--- BEGIN Article ---

Looming darkly in the motives behind Israeli foreign policy was the possibility that something far more sinister was afoot. The joint statement finishes with “a full rejection between such measure and any attempts to forcibly expel the Palestinian people out of their land, which is unequivocally rejected in any form as a matter of principle.”
This was certainly the view of the Malaysian Prime Minister Anwar Ibrahim. Speaking at a special press conference held on 30 December 2025, Anwar declared that such actions would “violate international law and humanitarian principles, and would only perpetuate injustice rather than contribute to peace.” Using Somaliland “for the forced transfer of Palestinians is totally and wholly unacceptable.”
This concern is far from unreasonable: a number of news outlets reported in November that Israeli feelers had been put out to Somaliland on the possibility of relocating Palestinians. This chilling arrangement has many of the hallmarks of those debates from the 1930s on where Jews made stateless by Nazi Germany might eventually be sent.
The Somaliland Foreign Ministry is playing dumb on the issue of becoming a dumping ground for Palestinians, effectively turning into a client state for Israeli interests. In a statement, it rejected “the false claims by Somalia’s president about resettling Palestinians or establishing military bases in Somaliland.” The relationship with Israel was of a diplomatic nature and cognisant of international law. “These accusations,” the ministry huffed, “are designed to mislead the international community and undermine Somaliland’s diplomatic progress.” As if giving the game away, the diplomatic arm affirmed its commitment “to regional stability, and peaceful international cooperation.”
Support for Israel’s chess play by member states has been skimpy, though any worthwhile mention was bound to come from Washington. The United States, showing itself to be utterly muddled in its entanglement with its ally, decided to treat recognition as a parlour game show. Tammy Bruce, US deputy ambassador to the United Nations, summed up the cheap mood in her address during an emergency session of the UN Security Council: “Earlier this year, several countries, including members of this Council, made a unilateral decision to recognise a non-existent Palestinian state, and yet no emergency meeting was called to express this Council’s outrage.” The merits of international law, in the current cut and thrust of statecraft, remains increasingly in the jaundiced eyes of the beholder.

--- END Article ---

Directions:
A. In the Somaliland article, on what date did Anwar Ibrahim hold his special press conference?
B. Output the part of the Somaliland article starting with "This concern is" and going on through "eventually be sent.".
C. Sum up the Somaliland article in two sentences.

--- BEGIN Data shown ---

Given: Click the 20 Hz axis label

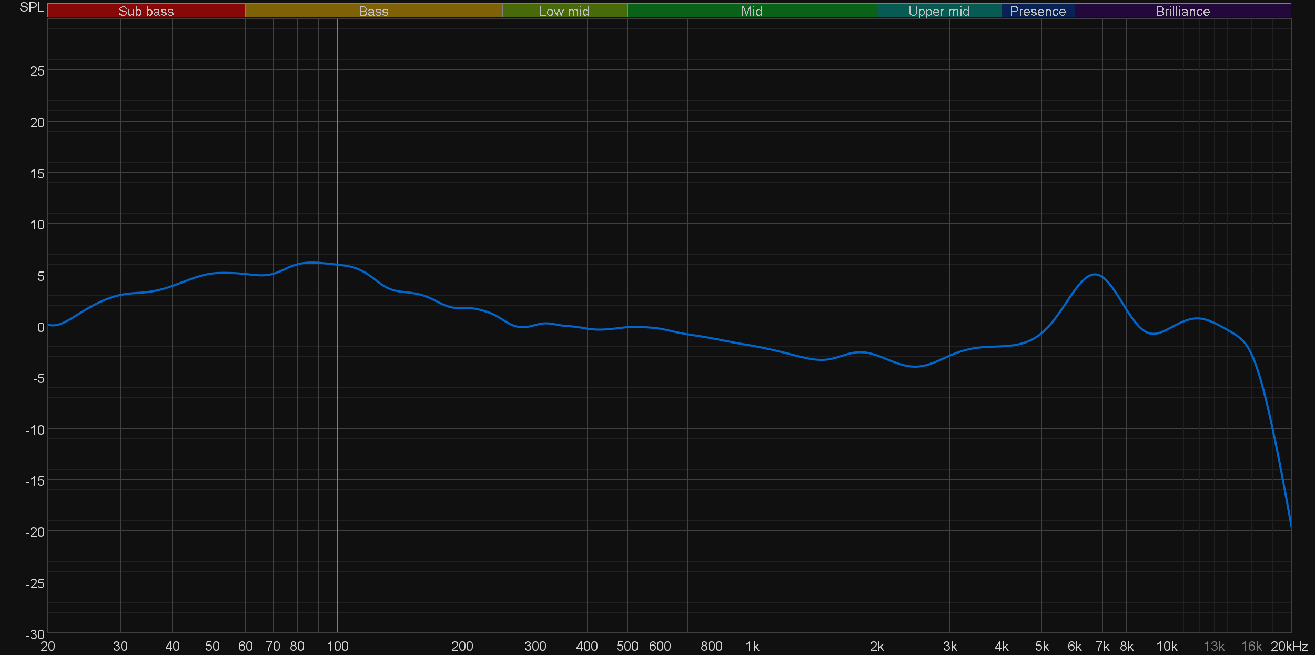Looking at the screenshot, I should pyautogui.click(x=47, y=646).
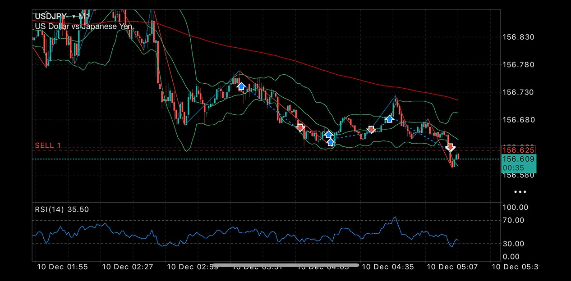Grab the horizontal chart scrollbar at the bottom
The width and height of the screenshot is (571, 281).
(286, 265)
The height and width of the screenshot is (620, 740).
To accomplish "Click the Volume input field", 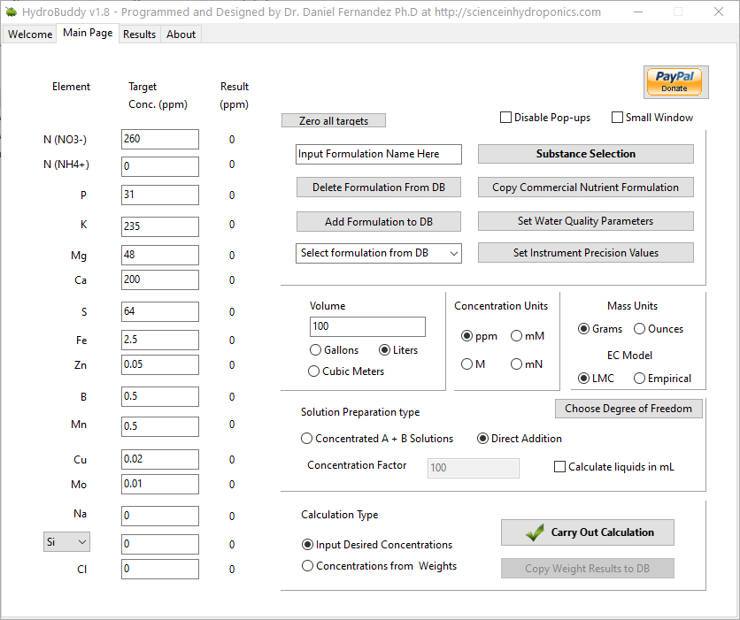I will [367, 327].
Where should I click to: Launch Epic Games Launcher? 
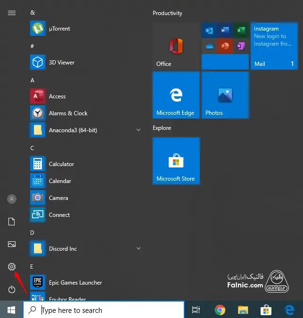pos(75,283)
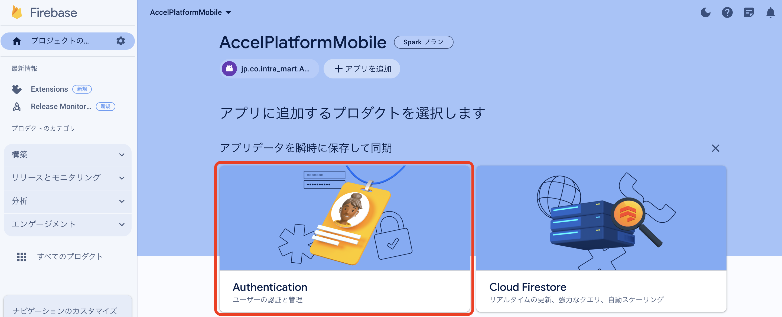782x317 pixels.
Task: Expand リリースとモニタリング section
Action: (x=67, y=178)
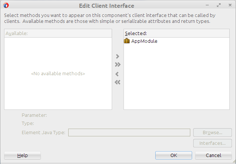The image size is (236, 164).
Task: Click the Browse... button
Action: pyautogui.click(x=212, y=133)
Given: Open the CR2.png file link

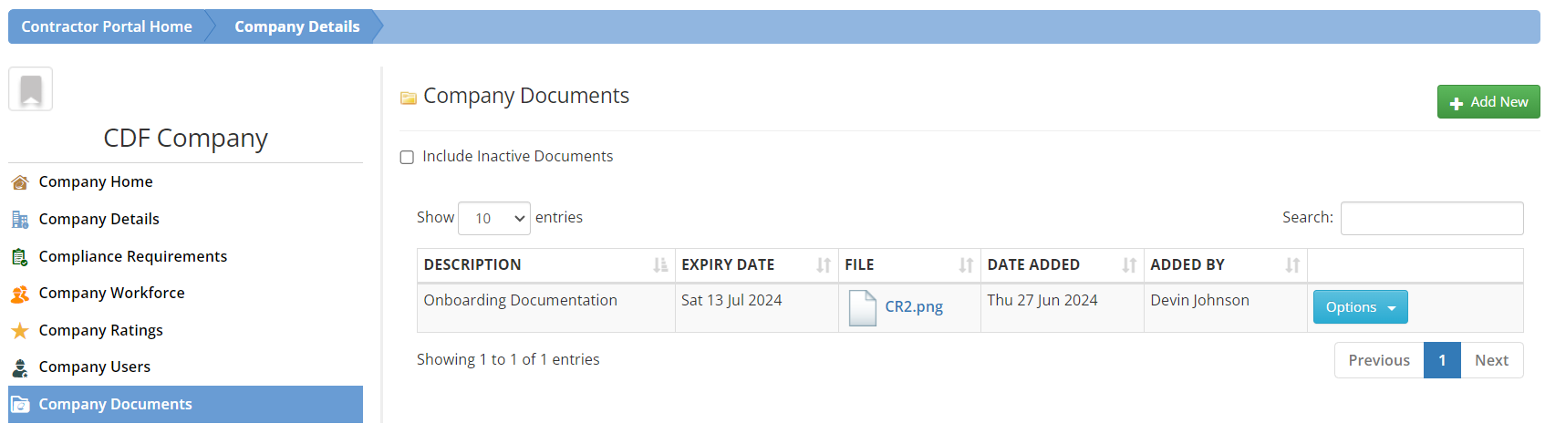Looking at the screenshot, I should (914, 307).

--- END Data shown ---

Answers to the exercises:
A. 30 December 2025

B.
This concern is far from unreasonable: a number of news outlets reported in November that Israeli feelers had been put out to Somaliland on the possibility of relocating Palestinians. This chilling arrangement has many of the hallmarks of those debates from the 1930s on where Jews made stateless by Nazi Germany might eventually be sent.

C. The Somaliland article describes fears that Somaliland could be used for the forced transfer of Palestinians, a concern voiced by Malaysian Prime Minister Anwar Ibrahim and supported by November news reports of Israeli feelers to Somaliland, though Somaliland's Foreign Ministry rejects the claims. It adds that member states have given Israel's move little support, with US deputy ambassador to the UN Tammy Bruce pointing out that no emergency meeting was called when several countries recognized a Palestinian state.